PAM CUT–Center for an Untold Tomorrow, formerly the Northwest Film Center, is a regional media arts resource and service organization based in Portland, Oregon, United States, that was founded to encourage the study, appreciation, and utilization of film. The center provides a variety of film and video exhibition, education and information programs primarily directed to the residents of the Pacific Northwest.

==History==
The center was founded as the Northwest Film Study Center in 1971, and incorporated into the Portland Art Museum in 1978.

The center was located in Portland's historic Guild Theatre from 1998 to 2006.

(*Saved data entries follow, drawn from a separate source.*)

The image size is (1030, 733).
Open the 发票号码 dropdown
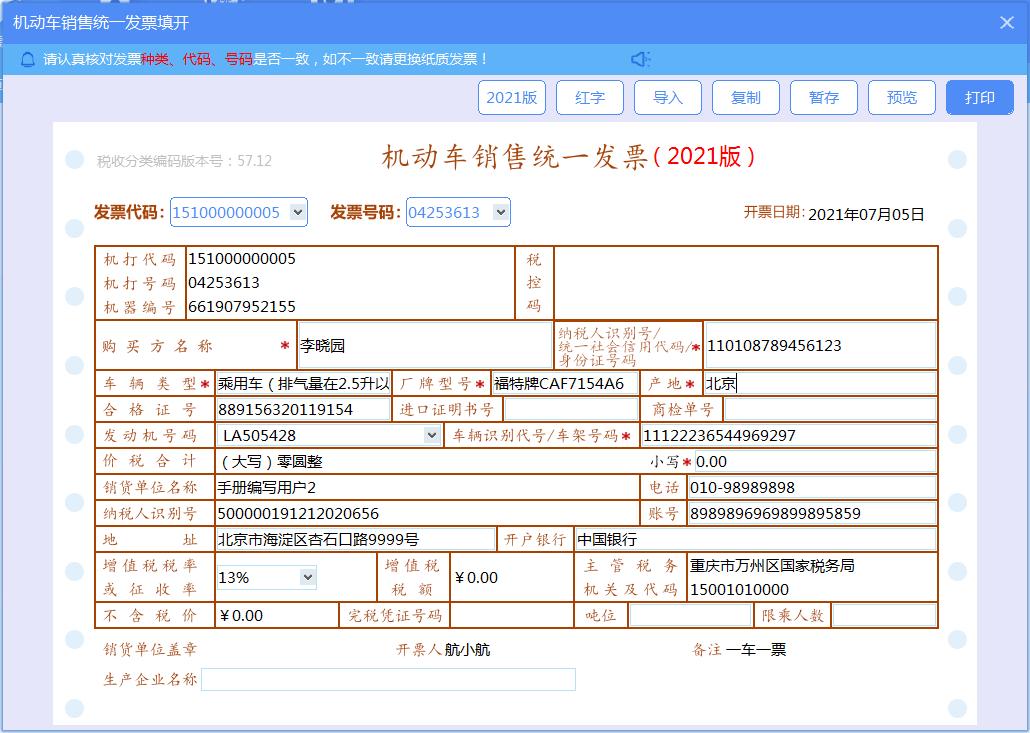498,212
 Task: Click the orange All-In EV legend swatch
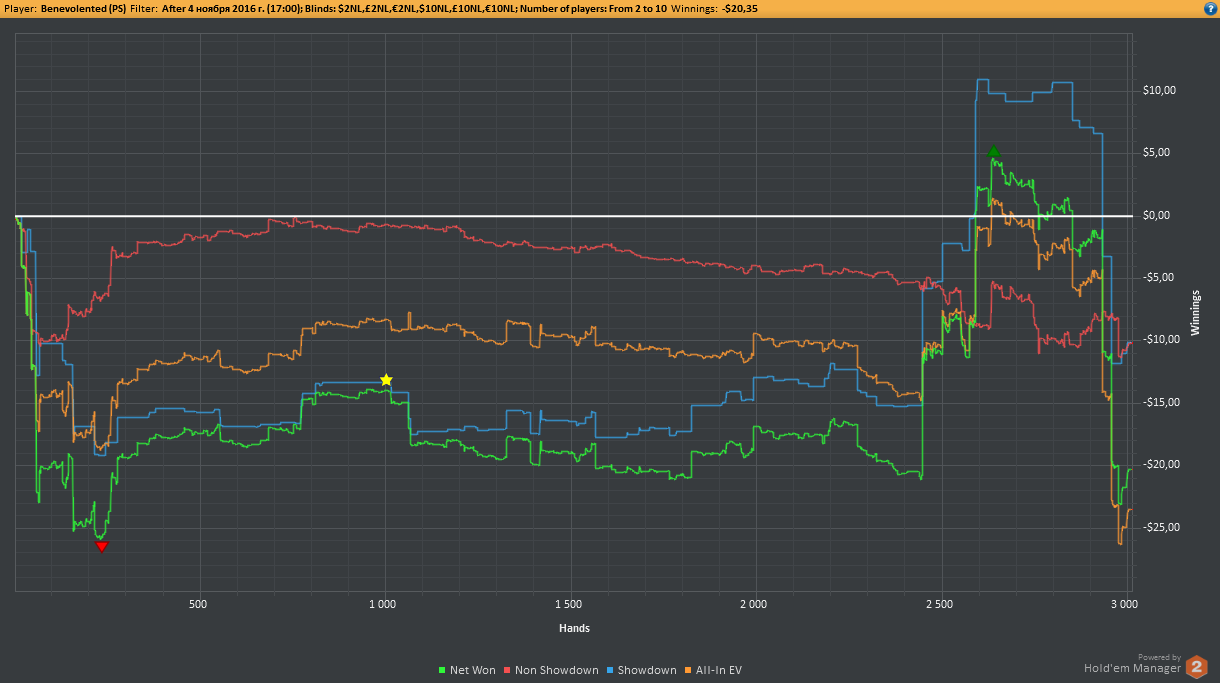[690, 670]
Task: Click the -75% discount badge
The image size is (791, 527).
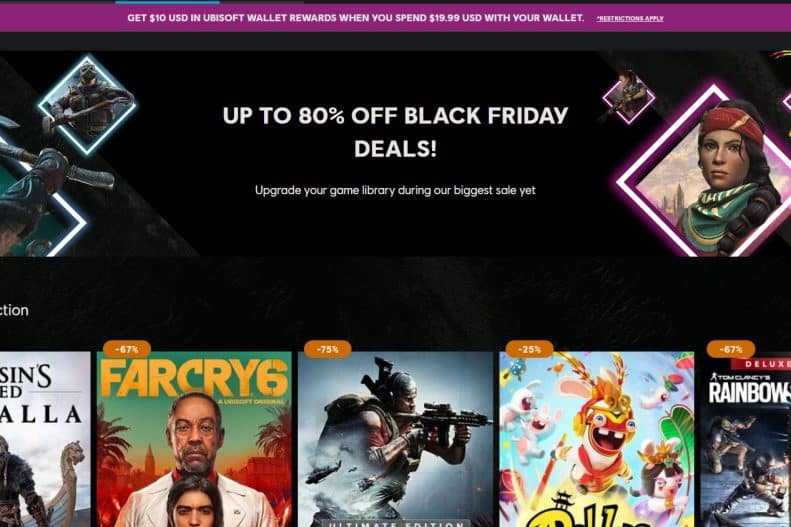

Sponsors of the center include the National Endowment for the Arts, Oregon Arts Commission, Oregon Cultural Trust, Washington State Arts Commission, Regional Arts & Culture Council, The Ted R. Gamble Film Endowment, The Rose E. Tucker Charitable Trust, The Paul G. Allen Foundation for the Arts, Academy of Motion Picture Arts and Sciences, and the Mt. Hood Cable Regulatory Commission.

In March 2022, the center was renamed the "PAM CUT–Center for an Untold Tomorrow".

== Management ==
In September 2019, Amy Dotson became the director of Portland's Northwest Film Center. Dotson would be responsible for the Film Center's overall vision, including strategic development, marketing, and guidance of the curriculum. She would also work with the curatorial teams of the Museum, incorporating her vast film and new media knowledge, as well as using her financial, commercial and foreign partnerships to promote the development of the Film Center as a world-class film and digital media production hub.

== Events ==
In the past, events at the Northwest Film Center included the Portland International Film Festival, the Northwest Filmmakers' Festival, Reel Music Film Festival, Portland Jewish Film Festival and the Young People's Film Festival.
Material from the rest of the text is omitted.